From another perspective, threats to cloud hosted data are notably different than threats to local network hosted data; not that either scenario should leave you with any feeling other than the creeps.  I really don’t know how a malicious cloud user behaves. Are there spiders crawling around the underlying infrastructure? Are there additional SQL Injection/cross site scripting benefits or risks. I do not know. I have a suspicion the cloud providers’ are building risk profiles from the by now most established trails as you read.

My SQL Azure instance doesn’t know what a certificate or a database master key is so is not likely that the SaaS service model would expose TDE any time soon. More likely the encryption requirement, and ultimately privacy compliance from the cloud would demand the Platform-as-a-Service Paas or Infrastructure-as-a-service Iaas service model or perhaps SQL Azure will become able to store certificates. A reasonable common sense alternative would be to encrypt the data in the application- where it originates – and unencrypt the data in the locally hosted or Windows Azure application – only where it is needed in unencrypted form. Store the encrypted bytes in an appropriate VARBINARY typed column in SQL Server or SQL Azure. End of problem.

Windows Azure can store Services keys (.pfx – public+private) and Management keys (.cer – the public key only from a public+private asymmetric pair). (protecting the private key is of utmost importance.)

Compliance Standards such as FIPS 140-2, the US standard for encryption certification or PCI-DSS, the credit card industry standard for protecting sensitive data include explicit requirements for protecting sensitive data at rest. Unfortunately, the standards may be ineffective. Sony’s ongoing (is it unstoppable?) breach and the RSA breach lost sensitive data from apparently compliant systems. Due diligence is in order. Consideration of the standards is prudent, but ultimately protecting the data must be the objective.

T-SQL  HASHBYTES() is a deterministic cryptographic hash function built from a block cipher – a randomly generated symmetric key. HASHBYTES() performs a a one way encryption or hash on the passed string parameter. The value is not intended to be decrypted. Block Ciphers are useful for authentication, data comparison and searching by digest (the hashed byte array output that provides a meaningless and 16 or 20 bytes values – depending on the hashing algorithm used). Using HASHBYTES() could eliminate much application logic that instead now uses the sensitive data directly.
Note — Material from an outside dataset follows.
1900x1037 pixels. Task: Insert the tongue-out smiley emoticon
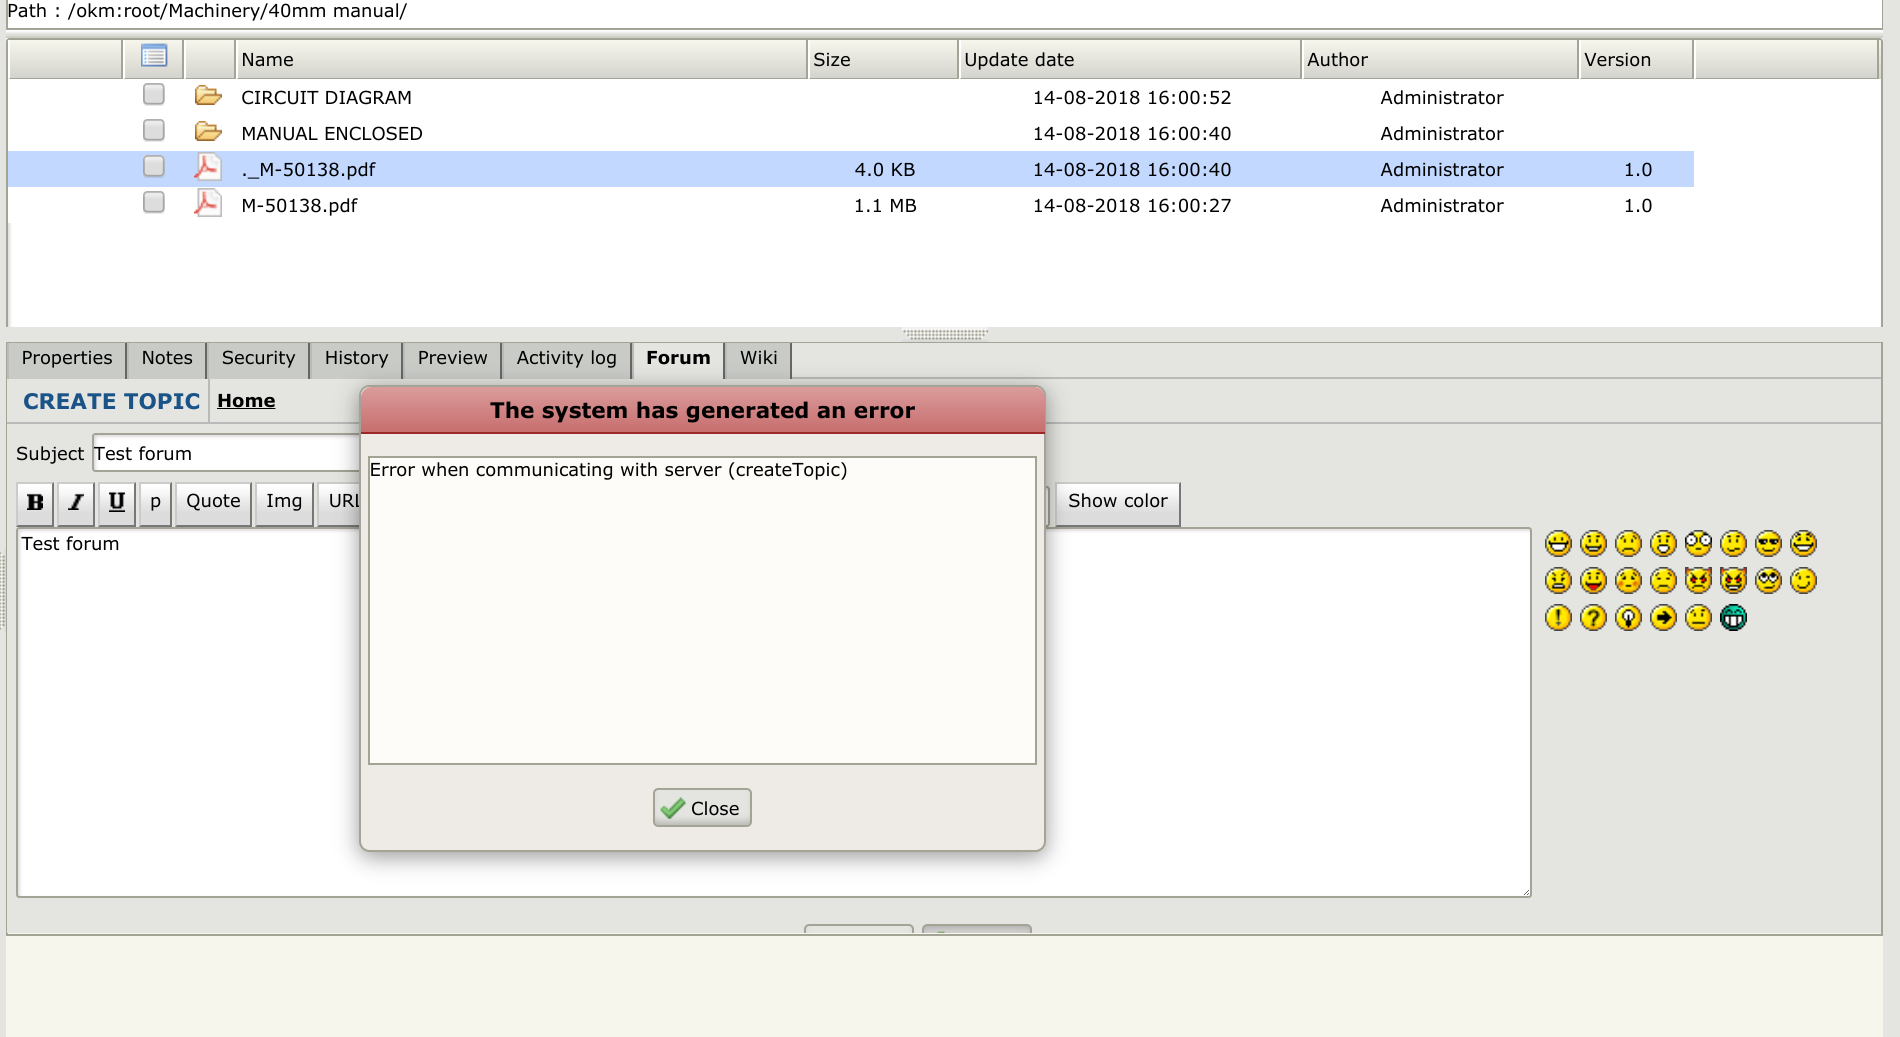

Without a doubt the movement of sensitive data to public networks will increase demand for developers adept in current cryptography practices. The Technet article “SQL Azure Connection Security” includes best practices for writing secure applications and secure connection strings that use SQL Azure. There is quite a lot of information to be found concerning Windows Azure cryptography. The MSDN’s Security Resources for Windows Azure is great place to begin to dig deeper as is the MSDN Windows Development Security topic.